Fragmento proporcionado ::
A sus 51 años, vive de hacer cortinas artesanales de caña brava y de comercializar algunas “cocinas solares” que él mismo ha inventado y con las que prepara la comida a la puerta de su casa cuando hace sol. Moisés fue quien me habló de los barracones y de los “camellos de Fidel”.

Habitante de Cuba en la entrada de una de las sedes del Poder Popular.

—¿Los camellos de Fidel?

“La realidad de Cuba es surrealista y disparatada, pero no puede serlo tanto”, pensé. Craso error.

La finca La Herradura queda al lado de la playa del mismo nombre. Incrédulo todavía, hacia allí me dirigí en compañía de Cuco en busca de “los camellos de Fidel”. Habían oído hablar de ellos todos los habitantes de Cabañas, y algunos niños hasta decían haberlos visto. Al final de La Herradura, en una pequeña vaquería bien custodiada, un hombre nos dio el alto. Después de intercambiar algunas frases, nos permitió pasar, y cuál no sería mi sorpresa cuando en un potrero cercano vi medio centenar de camellos acostados. Estaban orientados hacia el Sur.

Ya en confianza, el custodio me aclaró: “Camellos no, son dromedarios. Estos tienen una sola lomita”.

Ejercicios propuestos ::
a: En el fragmento sobre los camellos de Fidel, ¿hacia qué punto cardinal estaban orientados los animales acostados en el potrero?
b: Devuelva de forma literal, del fragmento sobre los camellos de Fidel, la parte que abre con las palabras que contienen “Habitante de Cuba” y cierra con “pensé. Craso error.”.
c: Enumere todos los nombres propios de persona que aparecen en el fragmento sobre los camellos de Fidel.
Los registros no hacen falta para resolver ningún ejercicio.

Registros suministrados ::
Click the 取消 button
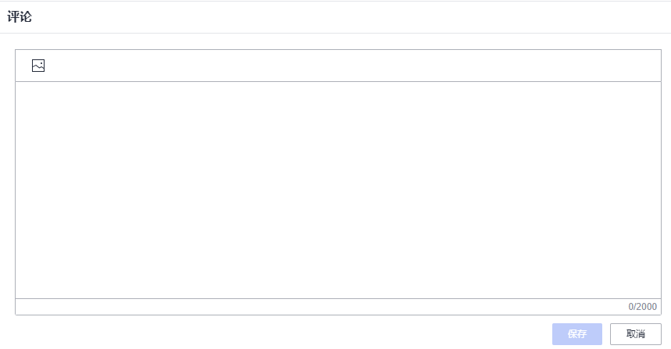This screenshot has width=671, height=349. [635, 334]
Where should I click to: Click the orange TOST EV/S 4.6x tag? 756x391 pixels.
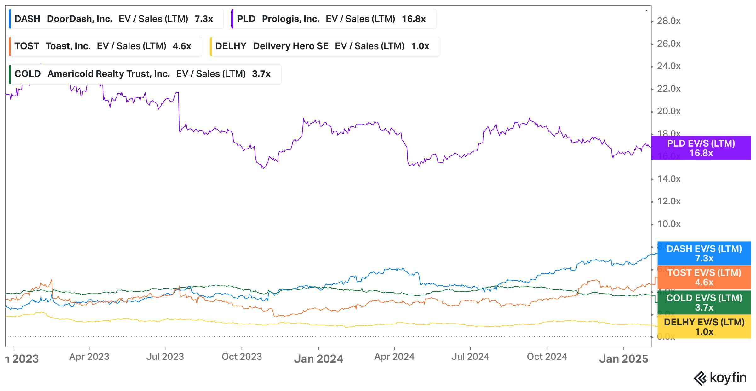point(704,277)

==

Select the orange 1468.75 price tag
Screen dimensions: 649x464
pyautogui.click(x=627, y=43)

==

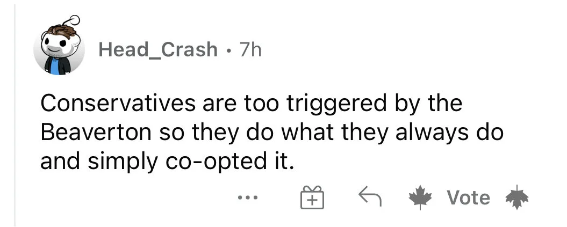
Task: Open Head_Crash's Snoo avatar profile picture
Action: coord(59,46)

Respuestas dadas ::
a: Hacia el Sur.

b:
Habitante de Cuba en la entrada de una de las sedes del Poder Popular.

—¿Los camellos de Fidel?

“La realidad de Cuba es surrealista y disparatada, pero no puede serlo tanto”, pensé. Craso error.

c: Moisés, Fidel, Cuco